Stored items:
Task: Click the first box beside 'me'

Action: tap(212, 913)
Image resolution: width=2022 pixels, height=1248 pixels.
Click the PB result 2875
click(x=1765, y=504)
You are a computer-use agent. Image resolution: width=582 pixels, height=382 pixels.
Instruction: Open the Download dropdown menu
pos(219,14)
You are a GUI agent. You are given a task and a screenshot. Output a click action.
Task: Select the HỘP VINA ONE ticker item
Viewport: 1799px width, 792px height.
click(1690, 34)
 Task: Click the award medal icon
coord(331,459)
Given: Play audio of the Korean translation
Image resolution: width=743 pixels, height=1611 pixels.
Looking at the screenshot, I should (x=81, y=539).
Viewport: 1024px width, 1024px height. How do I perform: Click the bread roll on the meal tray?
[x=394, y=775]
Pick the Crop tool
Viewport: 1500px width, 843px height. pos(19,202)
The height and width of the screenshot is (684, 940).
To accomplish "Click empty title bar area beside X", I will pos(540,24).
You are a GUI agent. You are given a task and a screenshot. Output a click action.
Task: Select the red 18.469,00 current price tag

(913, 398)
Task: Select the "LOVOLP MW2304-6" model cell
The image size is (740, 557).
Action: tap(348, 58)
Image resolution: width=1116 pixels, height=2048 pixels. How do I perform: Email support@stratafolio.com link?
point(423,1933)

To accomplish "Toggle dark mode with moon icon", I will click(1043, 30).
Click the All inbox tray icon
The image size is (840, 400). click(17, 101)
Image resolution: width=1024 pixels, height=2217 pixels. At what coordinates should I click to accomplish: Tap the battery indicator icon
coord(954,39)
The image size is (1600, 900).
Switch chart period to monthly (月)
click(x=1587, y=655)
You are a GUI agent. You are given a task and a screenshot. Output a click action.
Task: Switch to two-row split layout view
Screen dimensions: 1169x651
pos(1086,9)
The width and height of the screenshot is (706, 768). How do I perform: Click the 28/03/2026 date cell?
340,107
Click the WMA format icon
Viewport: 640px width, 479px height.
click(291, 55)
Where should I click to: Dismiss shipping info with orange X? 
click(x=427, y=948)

▶ _What you will do_: The response should consist of the entries above, retyped exactly.

▶ _Exercise output_:
Task: Click the first box beside 'me'

Action: tap(212, 913)
Image resolution: width=2022 pixels, height=1248 pixels.
Click the PB result 2875
click(x=1765, y=504)
You are a computer-use agent. Image resolution: width=582 pixels, height=382 pixels.
Instruction: Open the Download dropdown menu
pos(219,14)
You are a GUI agent. You are given a task and a screenshot. Output a click action.
Task: Select the HỘP VINA ONE ticker item
Viewport: 1799px width, 792px height.
click(1690, 34)
 Task: Click the award medal icon
coord(331,459)
Given: Play audio of the Korean translation
Image resolution: width=743 pixels, height=1611 pixels.
Looking at the screenshot, I should (x=81, y=539).
Viewport: 1024px width, 1024px height. How do I perform: Click the bread roll on the meal tray?
[x=394, y=775]
Pick the Crop tool
Viewport: 1500px width, 843px height. pos(19,202)
The height and width of the screenshot is (684, 940).
To accomplish "Click empty title bar area beside X", I will pos(540,24).
You are a GUI agent. You are given a task and a screenshot. Output a click action.
Task: Select the red 18.469,00 current price tag

(913, 398)
Task: Select the "LOVOLP MW2304-6" model cell
The image size is (740, 557).
Action: tap(348, 58)
Image resolution: width=1116 pixels, height=2048 pixels. How do I perform: Email support@stratafolio.com link?
point(423,1933)

To accomplish "Toggle dark mode with moon icon", I will click(1043, 30).
Click the All inbox tray icon
The image size is (840, 400). click(17, 101)
Image resolution: width=1024 pixels, height=2217 pixels. At what coordinates should I click to accomplish: Tap the battery indicator icon
coord(954,39)
The image size is (1600, 900).
Switch chart period to monthly (月)
click(x=1587, y=655)
You are a GUI agent. You are given a task and a screenshot. Output a click action.
Task: Switch to two-row split layout view
Screen dimensions: 1169x651
pos(1086,9)
The width and height of the screenshot is (706, 768). How do I perform: Click the 28/03/2026 date cell?
340,107
Click the WMA format icon
Viewport: 640px width, 479px height.
click(291, 55)
Where should I click to: Dismiss shipping info with orange X? 
click(x=427, y=948)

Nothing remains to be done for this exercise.